__EXERCISE INSTRUCTIONS__.
Below are some records. Count the lines with "agent" in them and give nothing but the total.

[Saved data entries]
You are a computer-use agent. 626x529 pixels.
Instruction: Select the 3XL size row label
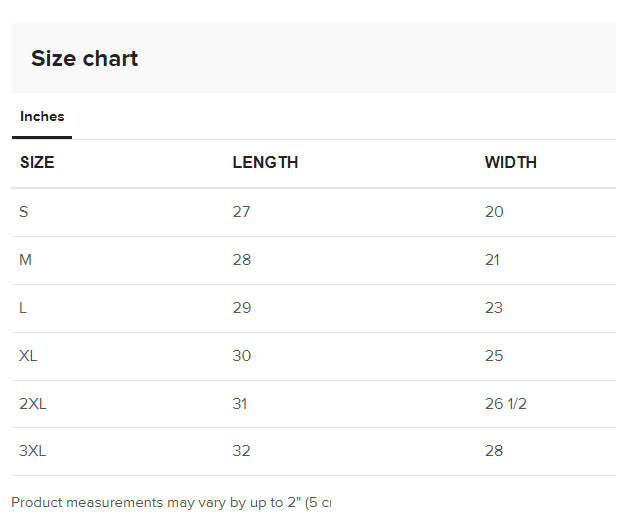pos(32,451)

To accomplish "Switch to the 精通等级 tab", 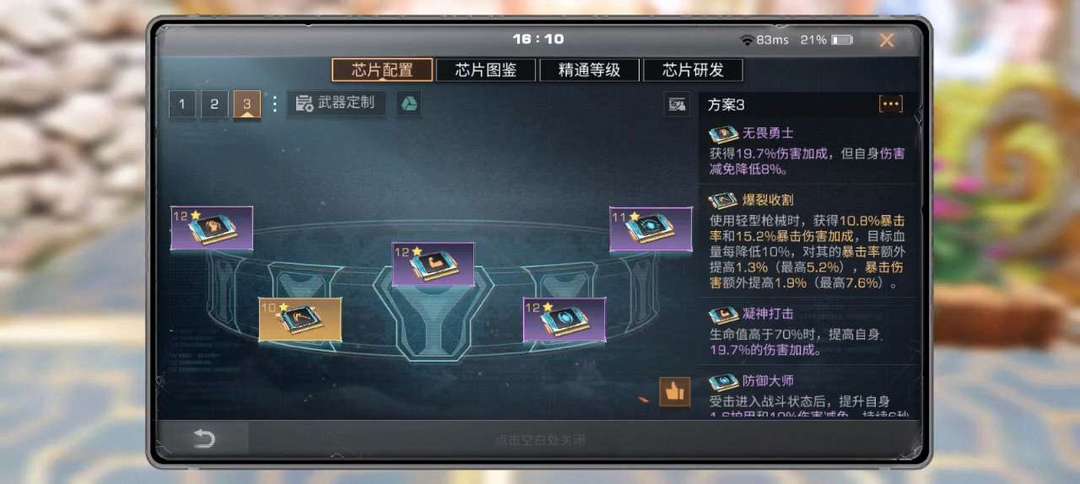I will point(589,70).
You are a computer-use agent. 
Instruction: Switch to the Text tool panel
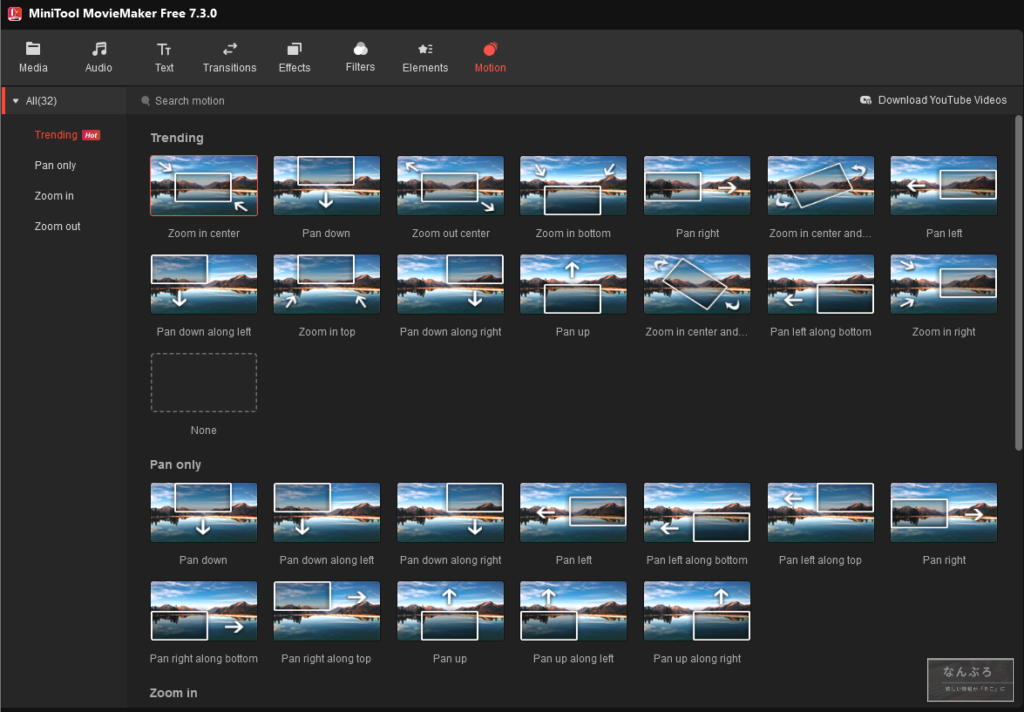pyautogui.click(x=164, y=57)
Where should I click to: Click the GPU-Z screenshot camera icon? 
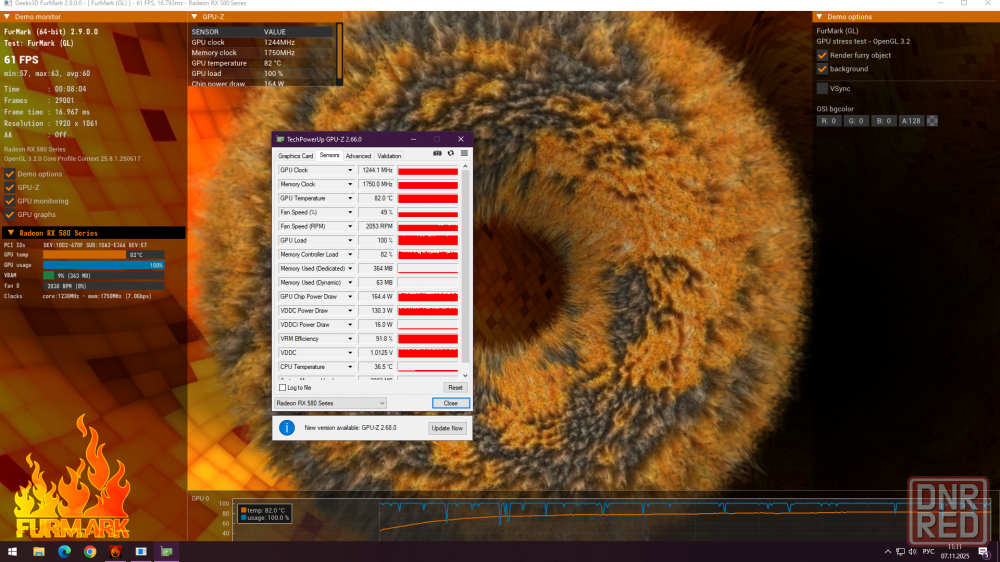tap(437, 153)
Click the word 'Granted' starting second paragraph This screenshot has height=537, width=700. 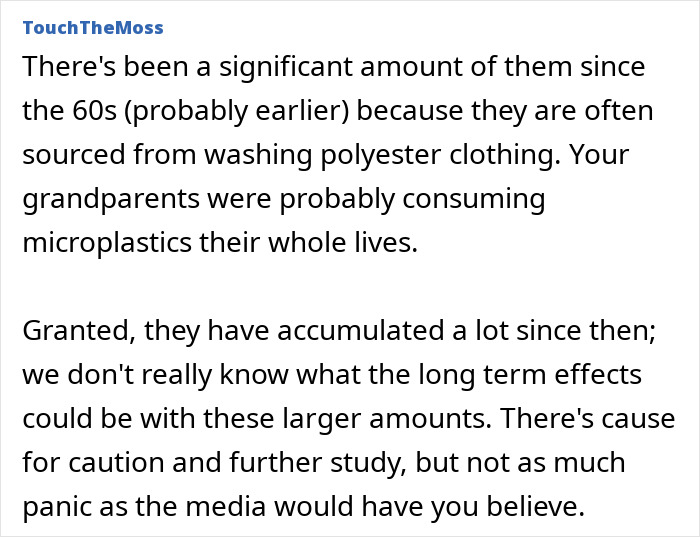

__SOLUTION FOR THIS EXERCISE__.
2